In contrast, not much new blood flows into a despised caste, at least not on an ongoing basis. Social stigma discourages people from marrying out or marrying in. Nor does one enter simply by virtue of being poor, since the fear of losing caste keeps out most of the downwardly mobile. Despite this lack of new blood, a despised caste can perpetuate itself indefinitely because its members usually have enough resources—through their monopoly over equally despised occupations—to get married, form families, and have enough children to replace themselves. This was not the case with urban lower classes of pre-industrial times, which typically had large numbers of childless single men.
Because a caste is closed and self-perpetuating, it may preserve genetic traits that disappear everywhere else. It thus becomes more and more different not because it is changing but because its host population is changing.
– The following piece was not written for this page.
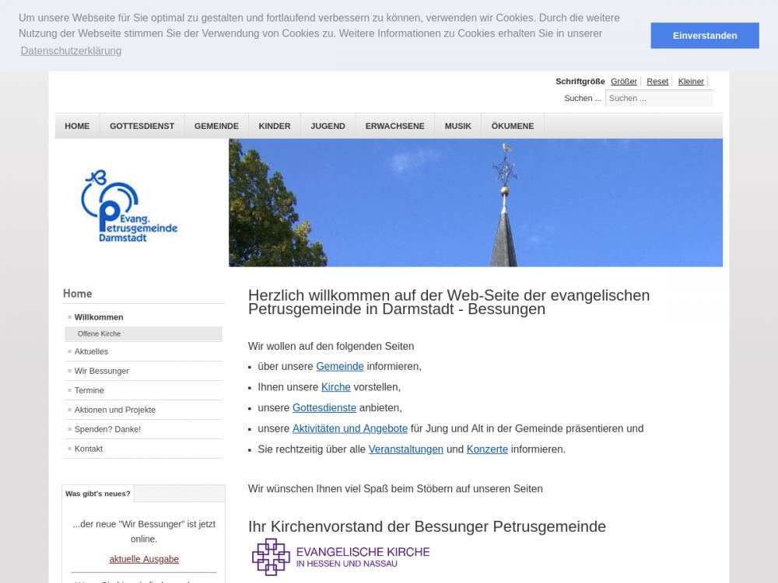Open the Datenschutzerklärung link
But how can a population change over a few centuries? Didn’t human nature assume its present form back in the Pleistocene when cultural evolution took over from genetic evolution? In reality, these two evolutionary processes have reinforced each other. Human genetic evolution actually accelerated 40,000 years ago and even more so 10,000 years ago, apparently in response to a growing diversity of cultural environments.
What about Richard Lewontin’s finding that human genes vary much more within populations than between populations? Isn’t that proof that genetic evolution stagnated while humans were spreading over the earth and forming the many populations we see today? Lewontin’s finding is correct but does not mean what it seems to mean. Indeed, the same genetic overlap has been found between many species that are nonetheless distinct anatomically, morphologically, and behaviorally. Genetic variation between populations differs qualitatively from genetic variation within populations. In the first case, genes vary across a boundary that separates different environments and, thus, different selection pressures. This kind of genetic variation is shaped by selection and gives rise to real phenotypic differences. The situation is something else entirely when genes vary among individuals who belong to the same population and face similar selection pressures. That kind of variation matters much less, the actual phenotypic differences often being trivial or nonexistent.
Human evolution is a logarithmic curve where most of the interesting changes have happened since the advent of farming and complex societies. Homo sapienswas not a culmination but rather a beginning … of gene-culture co-evolution. There are many ways to study this co-evolution, but one way is to look at the different evolutionary trajectories followed by castes and their host populations.